**ACTIVITY**
Because the pictures are not wanted, reproduce the rest of the records below exactly as they stand.

**RECORDS TO USE**
^^^^

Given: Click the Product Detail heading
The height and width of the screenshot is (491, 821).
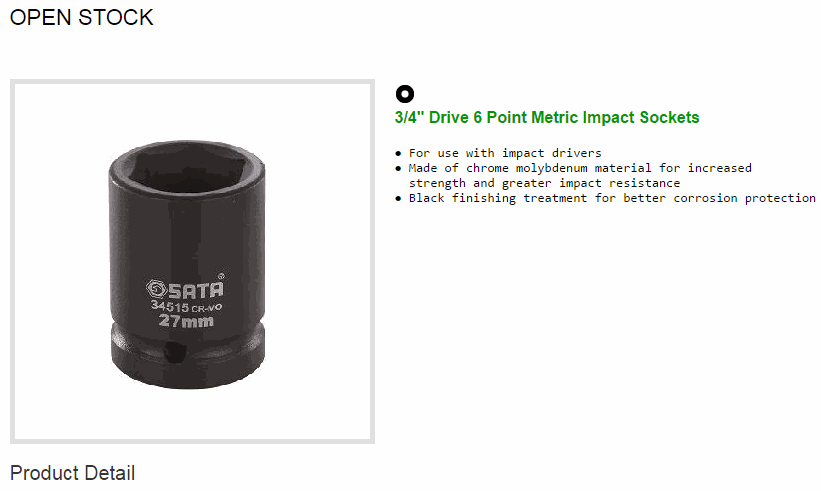Looking at the screenshot, I should pyautogui.click(x=72, y=473).
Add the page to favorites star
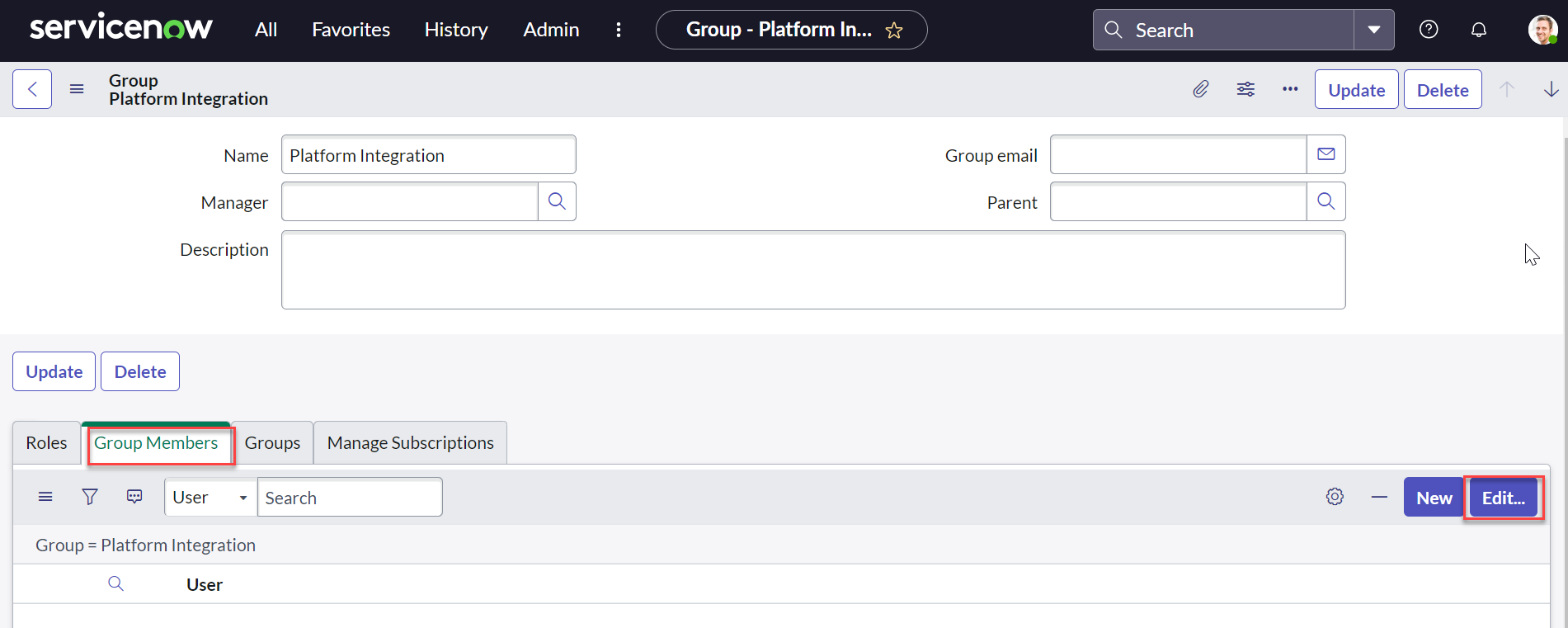Viewport: 1568px width, 628px height. [894, 31]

^^^^

**RESULT BELOW**
Given: Click the Product Detail heading
The height and width of the screenshot is (491, 821).
Looking at the screenshot, I should pyautogui.click(x=72, y=473).
Add the page to favorites star
Viewport: 1568px width, 628px height. [894, 31]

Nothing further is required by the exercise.